### Dataset extract
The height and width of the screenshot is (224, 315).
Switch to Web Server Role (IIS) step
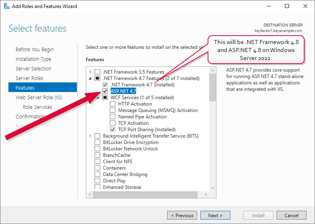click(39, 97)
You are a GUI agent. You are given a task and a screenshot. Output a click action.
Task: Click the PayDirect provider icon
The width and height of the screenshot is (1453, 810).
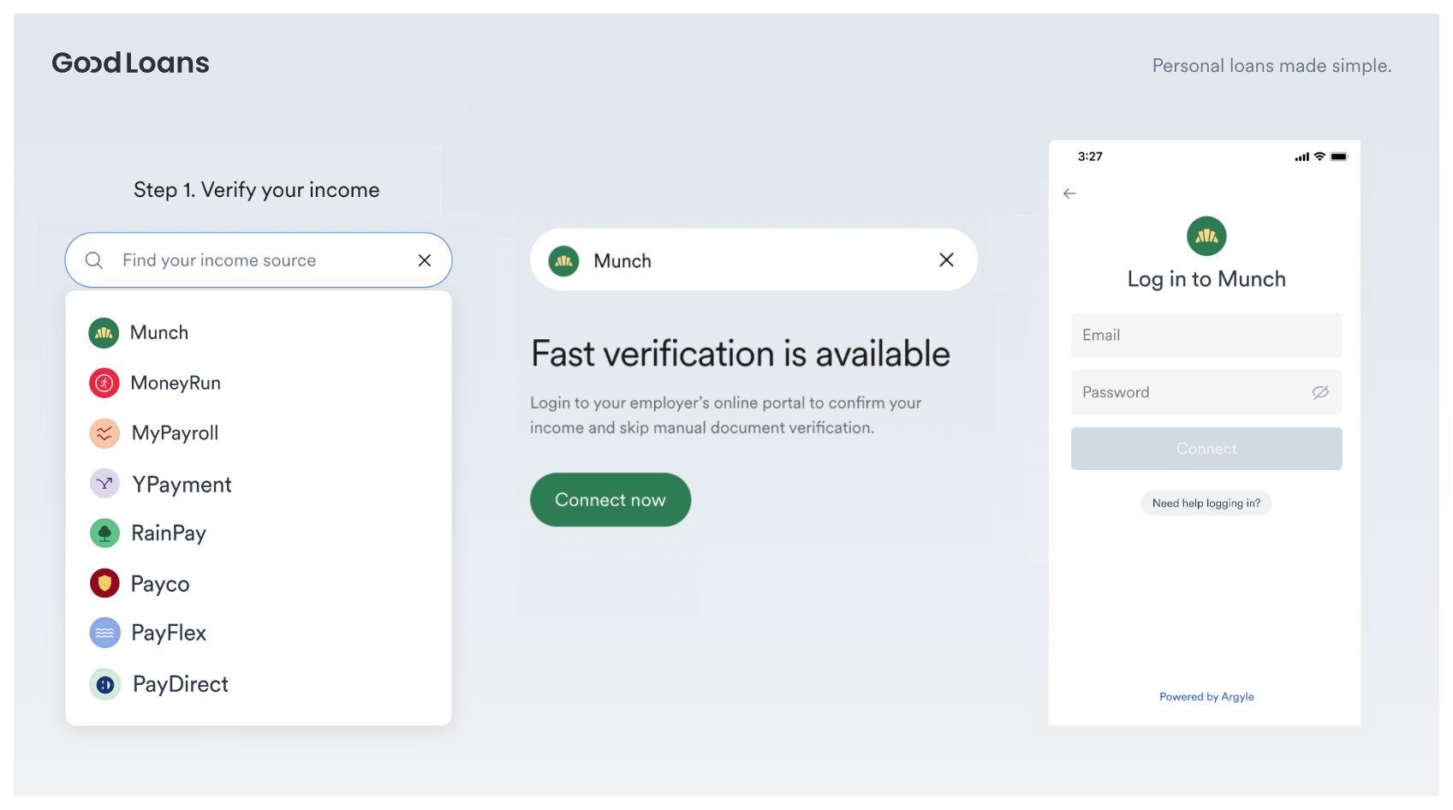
######
### Dataset extract
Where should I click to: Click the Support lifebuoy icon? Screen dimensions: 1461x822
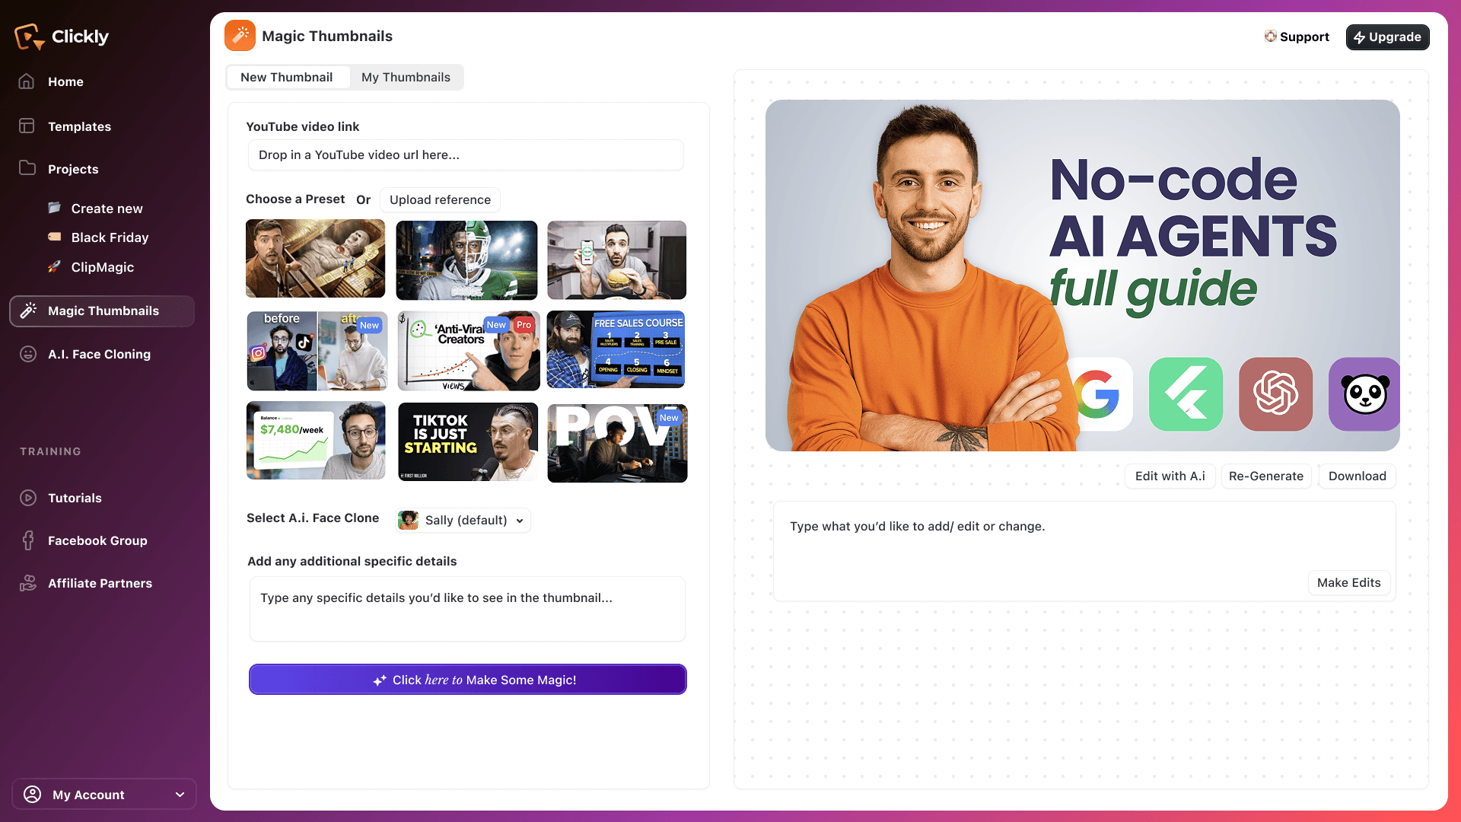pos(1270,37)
######
Locate every line in the material above that contains the word "screenshot", and copy each of those lines in full.

The completed task
The height and width of the screenshot is (224, 315).
You are a GUI agent. You are given a task and a screenshot. Output a click action.
The width and height of the screenshot is (1453, 810).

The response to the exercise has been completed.